Tri par cartes

Le tri par cartes[1] est une méthode utilisée en ergonomie informatique (voir aussi Conception centrée sur l'utilisateur) où un groupe de participants experts ou utilisateurs d'un produit de type logiciel ou site web, est accompagné dans la classification de termes. Cette démarche a pour but de concevoir l'architecture de l'information de l'application informatique[2]. Par exemple :

Au début du tri par cartes, les participants doivent identifier les termes, concepts, mots-clés, actions, etc. liés au produit et aux tâches qu'ils souhaitent réaliser. Ils sont ensuite retranscrits sur des cartes ou des post-it pour être triés puis classifiés.

Cette démarche est classiquement mise en œuvre au début de la phase de conception car elle permet de construire la structure de base sur laquelle s’appuie l’interface à la fois en ce qui concerne l’organisation et la terminologie. Comme pour d'autres méthodes en ergonomie informatique (ex: Test utilisateur, Persona), les participants doivent représenter le cœur de cible du logiciel ou du site web selon des critères propres à l’application, généralement de nature démographique (ex: âge, catégorie socioprofessionnelle, expérience du domaine, etc.).

Le tri par cartes est considéré comme une des méthodes les plus efficaces pour construire une organisation du contenu de l’application dans laquelle l’utilisateur retrouve facilement les informations qu’il cherche. Les sites ainsi réalisés sont particulièrement bien compris des utilisateurs et très peu de problèmes de navigation sont observés. L’intérêt du tri par carte n’est pas seulement d’identifier la manière dont les utilisateurs vont organiser le contenu informatif de l’application. S’appuyant uniquement sur une représentation textuelle de l’interface, il permet aussi de se focaliser directement sur la représentation mentale que les utilisateurs se font de l’application. De ce fait, le tri par carte est un excellent moyen pour définir le langage de l’interface. Il garantit que l’interface « parle » le langage de l’utilisateur et permet ainsi de faciliter notablement l’utilisation de l’application.

Démarche

Le tri par cartes peut être conduit individuellement ou en groupe (voir aussi le focus groupe) et conduit par un ergonome, facilitateur de la séance. En pratique, le tri individuel fournit des résultats plus riches et plus précis que le tri collectif qui peut être biaisé par l’effet de groupe. Cependant, en veillant à ce que tous les participants s’expriment spontanément et que chaque groupe soit composé de manière homogène, les résultats d’un tri en groupe sont quasiment similaires à ceux obtenus par une série de tris individuels. L’intérêt de mener le tri en groupe est d’aboutir plus rapidement à des résultats car les sessions sont moins nombreuses[3].

#### Travail demandé
1 - Répondez brièvement à ces questions sur le texte consacré au tri par cartes :
(a) À quel moment du projet cette démarche est-elle classiquement mise en œuvre ?
(b) Sur quels supports les termes identifiés par les participants sont-ils retranscrits ?
(c) Par quoi le tri collectif peut-il être biaisé ?
2 - Relevez, dans le texte sur le tri par cartes, tout ce que les participants doivent identifier au début de la démarche, tel que le texte l'énumère.
3 - Poursuivez la rédaction du texte sur le tri par cartes à partir de sa dernière phrase.
La liste placée ensuite n'intervient dans aucun de ces exercices.

#### Bloc de données
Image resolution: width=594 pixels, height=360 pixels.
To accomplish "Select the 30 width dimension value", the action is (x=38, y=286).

#### Corrigé
1 -
(a) Au début de la phase de conception.
(b) Sur des cartes ou des post-it.
(c) Par l'effet de groupe.

2 - Les termes, les concepts, les mots-clés, les actions.

3 -
Selon la manière de mettre en œuvre le tri par cartes, les spécialistes s'accordent sur huit à dix sessions individuelles et deux à trois sessions en groupe avec au maximum cinq participants[4].

Préparation

Inventaire des contenus : Dans un premier temps, l'ergonome prend connaissance du logiciel ou du site web existant ou des spécifications du futur produit ou encore de l'expression de besoins formulée. Autrement, une phase préparatoire d'entretiens ou de focus groupe sera nécessaire.

Entretiens : Des entretiens individuels permettent d’échanger des vues sur l’état de la situation et les besoins des utilisateurs et de définir les contenus à créer ou à supprimer. Ces entretiens individuels sont réalisés afin de[5] :

  • prendre connaissance du métier et du contexte de travail des utilisateurs ;
  • recueillir les attentes et besoins des utilisateurs vis-à-vis de l’application ;
  • obtenir un maximum de données afin de diriger la conception de la nouvelle application.

Le jeu de cartes : à l'issue des entretiens, une analyse des entretiens permet de faire ressortir l'ensemble des besoins et fonctionnalités à prendre en compte dans le futur produit. Ces différents termes, mots-clés et actions sont liés aux objectifs d'utilisation que devra couvrir le site web ou le logiciel.

Les cartes doivent être de préférence de la taille d’une grande carte de visite (si possible cartonnées pour faciliter les manipulations). Chacune symbolise une information présente dans le site ou un module fonctionnel du logiciel. Elle est composée d'un titre (un ou deux mots-clés) rapide à lire et à comprendre, et d'une ou deux phrases décrivant plus en détail l’information en question. Ce texte descriptif doit être rédigé avec soin afin de ne pas induire de regroupement lorsqu’il est lu par les participants. Dans certains cas, il peut être intéressant d’accompagner le texte d’une image, par exemple celle du produit concerné lorsqu’il s’agit d’un site commercial.

Il est recommandé de ne pas dépasser les 50-60 cartes, car le tri risque d'être faussé par la difficulté à prendre en considération l'ensemble des cartes. Au-delà, il est préférable de travailler dans un premier temps sur les grandes rubriques du site, chaque carte représentant un ensemble de pages relatives à un thème donné, puis de structurer l'intérieur de chaque thème par une nouvelle série de tris.

Atelier de tri

L'atelier de tri, réalisé individuellement ou en groupe, est effectué en 3 étapes : validation des libellés, regroupement et dénomination des groupes. Après avoir présenté les objectifs de la séance, l’animateur distribue aléatoirement les cartes sur une table.

  1. Validation des libellés : il est demandé aux participants de relire chacune des cartes et de vérifier que le titre qui leur a été attribué leur paraît cohérent avec le contenu tel qu’il est présenté dans le texte descriptif situé en dessous. Si ce n’est pas le cas, les participants peuvent modifier le titre de la carte en employant un libellé qui leur semble mieux adapté.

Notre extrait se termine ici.